Florent, le Data Protection Officer (DPO) d’OVH fait partie d’un regroupement de Clouds européens (https://cispe.cloud) partageant un code de conduite permettant d'être conforme au RGPD.

Ce regroupement inclut 16 sociétés, dont AWS Europe, OVH et Ikoula. Ces sociétés s’engagent dans une démarche de certification aux normes ISO27K applicables pour les services Cloud (27001/27017/27018). Comme l’indique Florent, « il n’est pas possible de garantir une certification RGPD générique. En effet, il faut tenir compte du métier et du niveau de sécurité de l’environnement client ».

Il recommande de bien étudier les offres des prestations de services et se référer aux contrats ou conditions générales de services (CGU). Il est également important de bien vérifier le niveau de conformité des prestataires au regard des exigences du RGPD, notamment si des traitements sont réalisés dans des pays non adéquats.

Florent alerte sur le fait que le RGPD « différencie stockage et traitement ». Ainsi « avoir un Datacenter en France n’est pas suffisant. Si la donnée est, ne serait-ce que visualisée et/ou traitée ailleurs, ce n’est pas RGPD ! »

À son tour, Nicolas souligne le fait que, dans les applications ERP, aucune des solutions SaaS du marché n’est conforme au RGPD. Ainsi, « En cas de fuite de données, on s’engage à vous fournir un rapport en 30 jours ». Or le RGPD exige de « prévenir ses clients en 72h ».

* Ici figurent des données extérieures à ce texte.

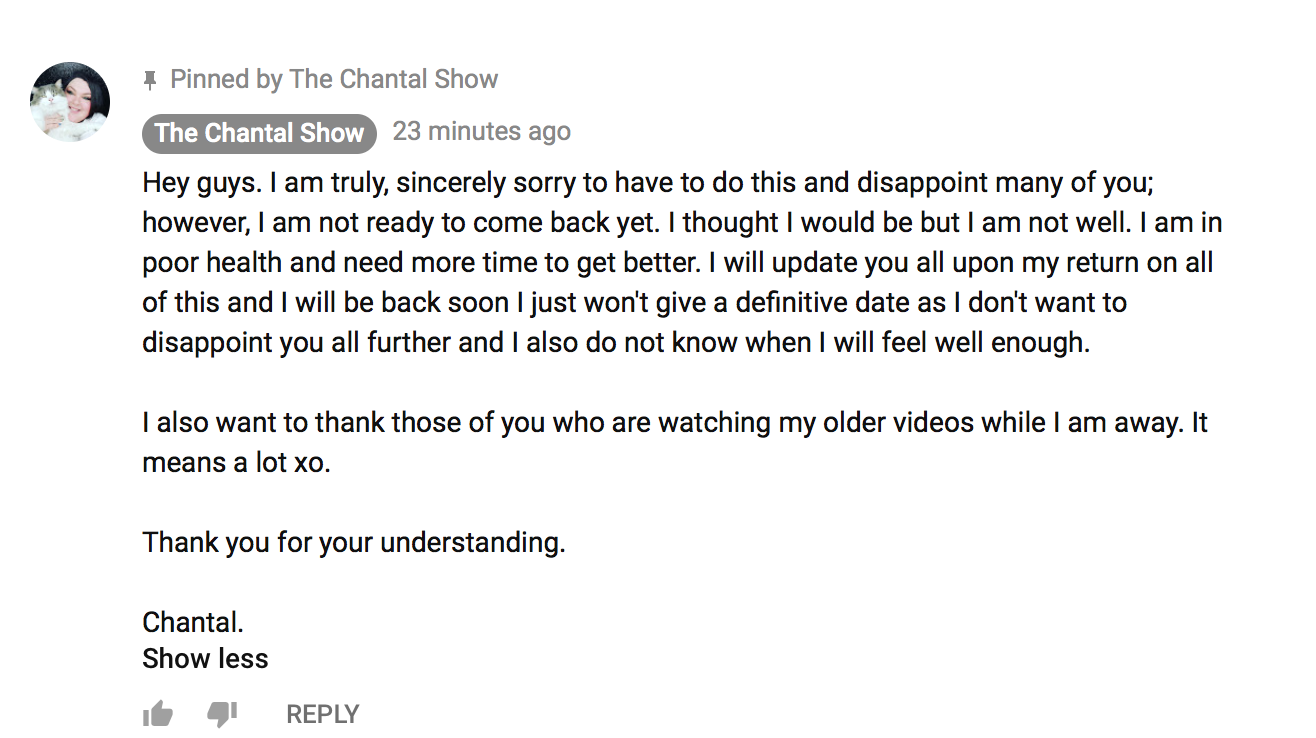Image resolution: width=1316 pixels, height=738 pixels.
Task: Click the text 'means a lot xo.'
Action: [x=236, y=462]
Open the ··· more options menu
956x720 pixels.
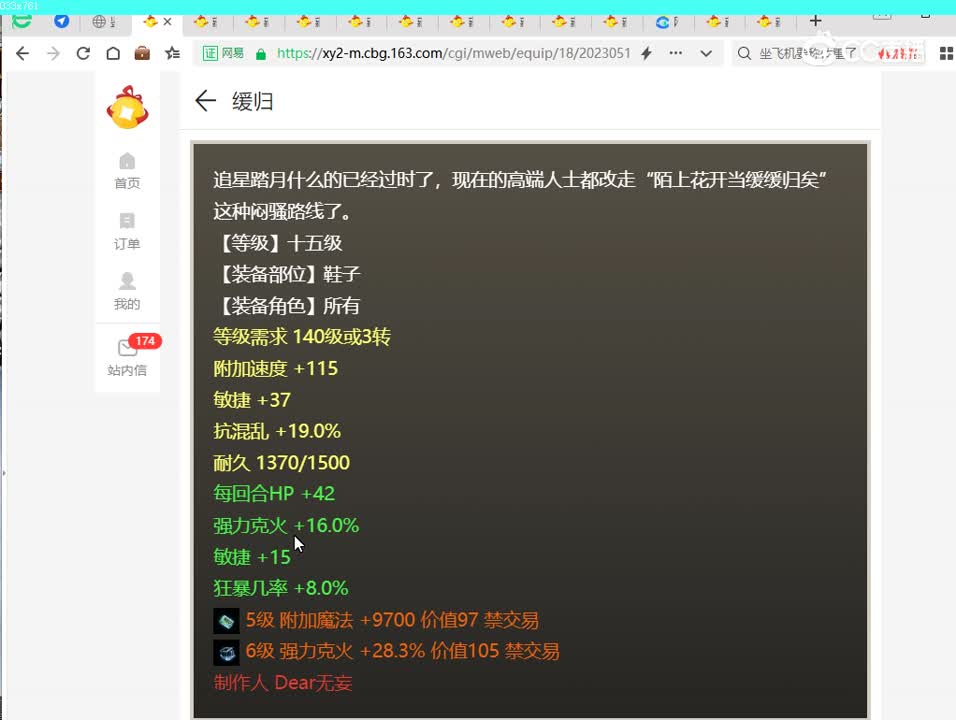[675, 54]
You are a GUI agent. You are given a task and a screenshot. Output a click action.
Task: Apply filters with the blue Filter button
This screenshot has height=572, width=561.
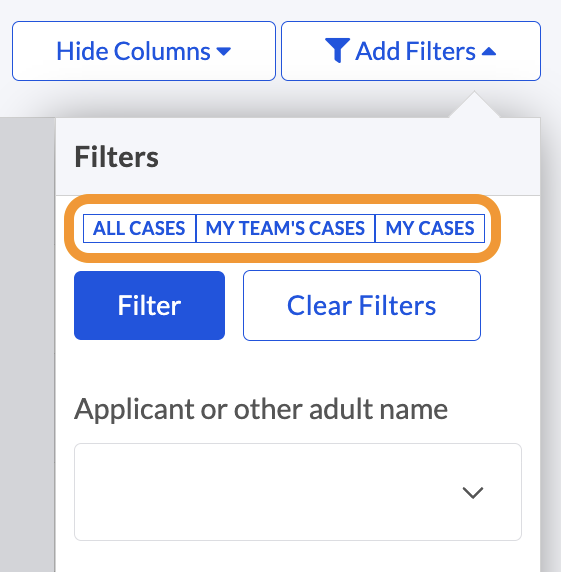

Enfin, SAAX, précise que pour une part, il travaille pour un grand industriel, et audite les failles de l’infrastructure en se basant notamment sur le référentiel OWASP et de l’autre, participe à des bugbounty sur bountyfatory.com.

Selon Florent, le « bugbounty est un bon moyen de tester ses systèmes sur Internet ».

Comment réduire les risques avant de migrer en toute sécurité vers le Cloud ?

  • François BARANGER - CTO, T-Systems
  • Marc LEYMONERIE - Directeur de la cybersécurité, AIR FRANCE-KLM
  • Philippe RONDEL - Directeur Technique, Check Point Software
  • Sana BAKFALOUNI - RSSI, en mission
  • Hervé SCHAUER - Expert sécurité

Selon Marc, la migration dans le Cloud nécessite une analyse préalable des risques avec l’audit interne, une étude de faisabilité regroupant les acteurs suivants : RSSI, DPO, architectes Cloud, les achats pour la partie contractuelle, une prise en compte des besoins métiers, et des tests préalables avec un panel d’utilisateurs représentants les différents métiers.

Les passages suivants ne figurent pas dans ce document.